Critics (following, for instance, studies of Piero Sraffa) respond that this makes the once intuitively appealing theory very complicated; and that there is no justification for asserting that only labor and not for example grain can increase value. Any commodity can be picked instead of labor for being the commodity with the unique power of creating value, and with equal justification one could set out a corn theory of value, identical to the labor theory of value. Anarchist Robert Paul Wolff, despite identifying as a Marxist on economic matters, nevertheless offers such a critique, saying "By reproducing for corn [grain] or iron or coal, all the striking results that Marx derived concerning for labor, we have, it seems to me, raised questions about the foundations of Marx's critique of capitalism and classical political economy."

However, there may be several problems with this criticism. The starting point for Marx's argument was as such: "What is the common social substance of all commodities? It is labor." It is not possible to view grain, iron etc. as common to all commodities, whereas the production of commodities is impossible without labor (while it can also be said that other commodities such as tools are required, they cannot be properly aggregated by value because they are specialised and disparate in nature and their values, relative to each other and to labor, depend on prices that in turn depend on their values; Sraffa (1960), for instance, aggregates them according to the labor required for their production). Marx identifies the substance of value as labor, which in his view is not a commodity (though "labor power" is). This was a necessary aspect for the substance of value Marx elaborates upon in Capital and Theories of Surplus Value.
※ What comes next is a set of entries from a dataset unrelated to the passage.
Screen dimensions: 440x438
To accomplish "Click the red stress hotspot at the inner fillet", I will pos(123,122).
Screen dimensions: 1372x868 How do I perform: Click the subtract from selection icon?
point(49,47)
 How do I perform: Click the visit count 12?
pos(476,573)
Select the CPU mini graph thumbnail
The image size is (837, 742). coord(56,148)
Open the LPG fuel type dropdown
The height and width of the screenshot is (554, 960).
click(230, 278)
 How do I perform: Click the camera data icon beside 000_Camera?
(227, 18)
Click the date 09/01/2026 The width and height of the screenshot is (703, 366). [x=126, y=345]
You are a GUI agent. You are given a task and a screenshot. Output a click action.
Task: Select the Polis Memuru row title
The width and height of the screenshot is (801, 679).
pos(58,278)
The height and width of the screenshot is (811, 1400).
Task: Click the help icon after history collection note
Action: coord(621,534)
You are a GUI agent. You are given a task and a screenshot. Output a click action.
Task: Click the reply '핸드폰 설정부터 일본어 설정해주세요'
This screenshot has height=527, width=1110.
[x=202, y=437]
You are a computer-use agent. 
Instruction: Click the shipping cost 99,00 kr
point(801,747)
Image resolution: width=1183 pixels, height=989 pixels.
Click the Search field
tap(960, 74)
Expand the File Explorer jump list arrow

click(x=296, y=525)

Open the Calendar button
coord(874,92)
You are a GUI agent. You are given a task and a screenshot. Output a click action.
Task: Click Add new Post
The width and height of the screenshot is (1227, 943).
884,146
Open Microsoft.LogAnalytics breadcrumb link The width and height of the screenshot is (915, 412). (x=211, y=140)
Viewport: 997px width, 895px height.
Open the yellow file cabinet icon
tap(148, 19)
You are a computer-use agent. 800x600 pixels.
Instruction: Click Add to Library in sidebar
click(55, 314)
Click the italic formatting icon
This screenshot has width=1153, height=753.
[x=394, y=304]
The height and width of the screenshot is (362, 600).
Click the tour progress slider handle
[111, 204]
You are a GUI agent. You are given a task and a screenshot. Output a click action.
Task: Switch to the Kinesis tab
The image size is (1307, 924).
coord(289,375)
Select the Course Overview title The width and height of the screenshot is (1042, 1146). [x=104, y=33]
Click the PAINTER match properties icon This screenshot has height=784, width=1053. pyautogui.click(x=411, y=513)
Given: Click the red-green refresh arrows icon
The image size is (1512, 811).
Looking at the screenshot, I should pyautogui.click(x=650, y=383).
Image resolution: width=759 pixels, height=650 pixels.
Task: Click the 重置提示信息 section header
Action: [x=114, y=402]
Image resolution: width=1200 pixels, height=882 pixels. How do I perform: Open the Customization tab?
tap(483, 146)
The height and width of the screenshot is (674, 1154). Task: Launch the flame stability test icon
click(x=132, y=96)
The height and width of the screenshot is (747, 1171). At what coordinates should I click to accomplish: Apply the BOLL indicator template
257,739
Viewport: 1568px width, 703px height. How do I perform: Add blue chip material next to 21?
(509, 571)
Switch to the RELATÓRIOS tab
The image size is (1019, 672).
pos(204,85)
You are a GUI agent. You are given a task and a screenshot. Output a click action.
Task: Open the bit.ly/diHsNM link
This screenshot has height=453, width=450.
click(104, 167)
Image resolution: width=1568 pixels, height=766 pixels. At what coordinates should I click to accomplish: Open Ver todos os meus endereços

Some supporters of the LTV, however, accept the thrust of the "corn theory of value" critique, but emphasise the social aspect of what Marx calls the "common social substance", arguing that labor power is unique as it is the only commodity not sold by capitalists but rather sold by the workers themselves, whose income tends to a minimum, because they have nothing else to sell. The surplus product is appropriated by the capitalists. Alan Freeman argues: "This is of course true of other commodities [than labor power] also; but other commodities do not walk around the market disposing of their income on an equal basis with their owners. The cost of labor power is determined independently of its capacity to make money for its purchaser. This, and no other reason, is why profit exists. If laborers were hired directly as slaves, robots, beasts of burden or servants, then whether or not labor time were the measure of value, surplus labor would not be extracted in the form of money profits but directly, like domestic labor." Albert Einstein, in his description of the LTV, argues similarly: "It is important to understand that even in theory the payment of the worker is not determined by the value of his product."
Marx writes on this: “In the slave system, the money-capital invested in the purchase of labor-power plays the role of the money-form of the fixed capital, which is but gradually replaced as the active period of the slave’s life expires.”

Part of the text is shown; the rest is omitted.